[[ Data shown, beginning ]]

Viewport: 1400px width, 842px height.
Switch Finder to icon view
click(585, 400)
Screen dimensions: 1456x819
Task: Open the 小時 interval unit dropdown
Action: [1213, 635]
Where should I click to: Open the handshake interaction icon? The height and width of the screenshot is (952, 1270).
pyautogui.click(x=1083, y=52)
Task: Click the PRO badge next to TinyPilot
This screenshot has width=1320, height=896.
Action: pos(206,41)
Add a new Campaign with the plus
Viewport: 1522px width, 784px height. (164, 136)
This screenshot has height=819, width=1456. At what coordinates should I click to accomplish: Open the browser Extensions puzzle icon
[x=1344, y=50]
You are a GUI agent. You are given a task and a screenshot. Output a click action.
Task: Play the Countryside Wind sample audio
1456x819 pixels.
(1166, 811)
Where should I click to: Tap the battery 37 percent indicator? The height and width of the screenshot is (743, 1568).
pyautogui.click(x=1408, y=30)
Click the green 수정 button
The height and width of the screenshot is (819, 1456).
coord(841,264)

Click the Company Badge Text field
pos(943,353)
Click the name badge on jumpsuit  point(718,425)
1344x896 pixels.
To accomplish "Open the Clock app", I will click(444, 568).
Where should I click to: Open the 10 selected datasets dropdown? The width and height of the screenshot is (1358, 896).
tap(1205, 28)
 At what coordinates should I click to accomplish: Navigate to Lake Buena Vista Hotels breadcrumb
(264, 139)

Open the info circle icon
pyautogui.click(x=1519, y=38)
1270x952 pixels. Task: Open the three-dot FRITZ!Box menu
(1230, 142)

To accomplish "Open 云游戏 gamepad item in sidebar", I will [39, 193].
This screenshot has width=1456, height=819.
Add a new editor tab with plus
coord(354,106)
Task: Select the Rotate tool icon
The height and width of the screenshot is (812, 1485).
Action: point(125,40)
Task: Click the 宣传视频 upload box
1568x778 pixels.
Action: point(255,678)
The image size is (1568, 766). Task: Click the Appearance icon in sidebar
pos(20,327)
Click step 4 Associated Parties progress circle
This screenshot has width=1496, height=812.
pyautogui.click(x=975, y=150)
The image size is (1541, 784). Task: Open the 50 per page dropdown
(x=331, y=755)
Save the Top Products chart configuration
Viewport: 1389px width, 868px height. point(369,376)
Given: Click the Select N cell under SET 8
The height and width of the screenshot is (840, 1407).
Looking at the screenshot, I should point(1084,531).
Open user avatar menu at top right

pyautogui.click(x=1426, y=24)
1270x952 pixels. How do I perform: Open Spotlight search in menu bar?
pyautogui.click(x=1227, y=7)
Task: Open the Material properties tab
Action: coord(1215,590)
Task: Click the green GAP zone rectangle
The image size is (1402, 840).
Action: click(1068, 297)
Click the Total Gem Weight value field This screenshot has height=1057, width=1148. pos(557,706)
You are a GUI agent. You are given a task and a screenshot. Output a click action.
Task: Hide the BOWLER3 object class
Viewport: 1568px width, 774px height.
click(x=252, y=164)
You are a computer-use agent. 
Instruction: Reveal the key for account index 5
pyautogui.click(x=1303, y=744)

[[ Data shown, end ]]

Reproduce only this range: the first line of the data above through the line with "Given: Click the Select N cell under SET 8", both included, exactly as written.

Viewport: 1400px width, 842px height.
Switch Finder to icon view
click(585, 400)
Screen dimensions: 1456x819
Task: Open the 小時 interval unit dropdown
Action: [1213, 635]
Where should I click to: Open the handshake interaction icon? The height and width of the screenshot is (952, 1270).
pyautogui.click(x=1083, y=52)
Task: Click the PRO badge next to TinyPilot
This screenshot has width=1320, height=896.
Action: pos(206,41)
Add a new Campaign with the plus
Viewport: 1522px width, 784px height. (164, 136)
This screenshot has height=819, width=1456. At what coordinates should I click to accomplish: Open the browser Extensions puzzle icon
[x=1344, y=50]
You are a GUI agent. You are given a task and a screenshot. Output a click action.
Task: Play the Countryside Wind sample audio
1456x819 pixels.
(1166, 811)
Where should I click to: Tap the battery 37 percent indicator? The height and width of the screenshot is (743, 1568).
pyautogui.click(x=1408, y=30)
Click the green 수정 button
The height and width of the screenshot is (819, 1456).
coord(841,264)

Click the Company Badge Text field
pos(943,353)
Click the name badge on jumpsuit  point(718,425)
1344x896 pixels.
To accomplish "Open the Clock app", I will click(444, 568).
Where should I click to: Open the 10 selected datasets dropdown? The width and height of the screenshot is (1358, 896).
tap(1205, 28)
 At what coordinates should I click to accomplish: Navigate to Lake Buena Vista Hotels breadcrumb
(264, 139)

Open the info circle icon
pyautogui.click(x=1519, y=38)
1270x952 pixels. Task: Open the three-dot FRITZ!Box menu
(1230, 142)

To accomplish "Open 云游戏 gamepad item in sidebar", I will [39, 193].
This screenshot has width=1456, height=819.
Add a new editor tab with plus
coord(354,106)
Task: Select the Rotate tool icon
The height and width of the screenshot is (812, 1485).
Action: point(125,40)
Task: Click the 宣传视频 upload box
1568x778 pixels.
Action: point(255,678)
The image size is (1568, 766). Task: Click the Appearance icon in sidebar
pos(20,327)
Click step 4 Associated Parties progress circle
This screenshot has width=1496, height=812.
pyautogui.click(x=975, y=150)
The image size is (1541, 784). Task: Open the 50 per page dropdown
(x=331, y=755)
Save the Top Products chart configuration
Viewport: 1389px width, 868px height. point(369,376)
Given: Click the Select N cell under SET 8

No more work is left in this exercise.